Nach einem Besuch in einem echt coolen Retro-Burgerlokal, haben wir noch einen Abstecher zum Voortrekker-Denkmal gemacht. Dieses Denkmal wurde vom selben Architekten errichtet, der das Präsidentenhaus erbaut hat, und ist den “Voortrekkern” gewidmet, den ersten “Afrikaanern”, die von Kapstadt weiter in das Landesinnere gezogen sind. Die südafrikanische Geschichte ist ein recht komplexes Thema und vereint viele verschiedene Bevölkerungsgruppen und Ethnien. Einen kurzen Einblick erhält man, wenn man sich die 11 verschiedenen Amtssprachen anschaut, zu denen auch Englisch und Afrikaans gehören. Da aber auch Sprachen von den einheimischen Stämmen dazugehören, ist das Englisch mancher Afrikaner nicht ganz so gut, dennoch kann man sich schon überall verständigen. Die Schilder sind meistens in Afrikaans und auch wenn es von den meisten heutzutage noch gesprochen wird, ist es bei der schwarzen Bevölkerung nicht sonderlich beliebt, da es als “Sprache der Unterdrücker” gilt. Bevor ich hier aber die gesamte Historie aufrolle, zurück zum Denkmal. Ein beeindruckendes Gebäude auf einem noch höheren Hügel, von dem man über die ganze Stadt blicken kann. Drumherum haben sie eine ganzen Park mit allen möglichen Aktivitäten erbaut. Wenn man einen ganzen Tag mit der Familie verbringen möchte, ist das sicher ein schönes Ausflugsziel. Bei uns war es allerdings schon später Nachmittag, es war heiß, wir waren erschöpft vom langen Tag und wollten, um ehrlich zu sein nur nach Hause, daher wurde es nur ein kurzer Abstecher.

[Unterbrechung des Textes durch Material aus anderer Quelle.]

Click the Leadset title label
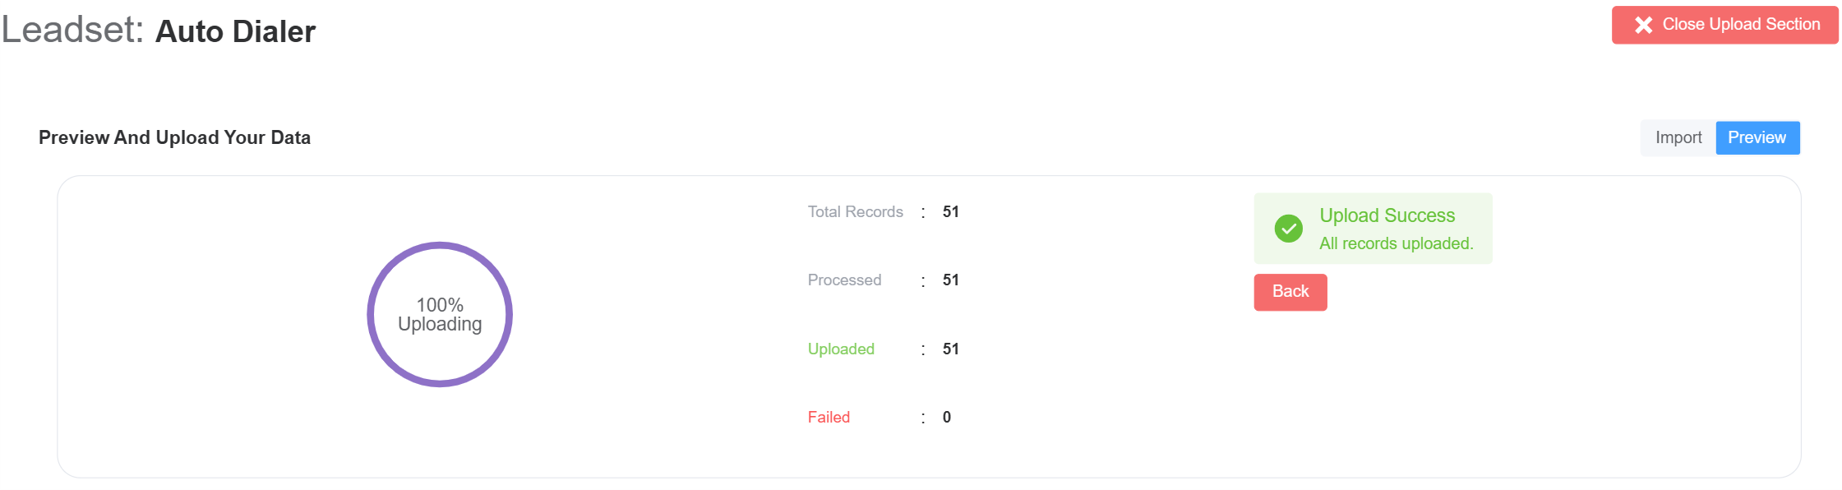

Wer an der südafrikanischen Geschichte Interesse hat (so wie wir), dann darf man Johannesburg und Pretoria nicht verpassen. Dennoch reichen 2-3 Tage dafür völlig aus. Wer eher an Stränden und Nationalparks interessiert ist, der kann diese Gegend ruhig auslassen und kann sicher sein, dass er nichts verpasst. Ganz ehrlich: Wir fanden Johannesburg gefährlich, dreckig, industriell und einfach nicht schön. Wir haben uns aus verschiedenen Gründen nicht wohl gefühlt und empfehlen Johannesburg als Urlaubsziel definitiv nicht weiter, aber das muss wie immer jeder für sich entscheiden.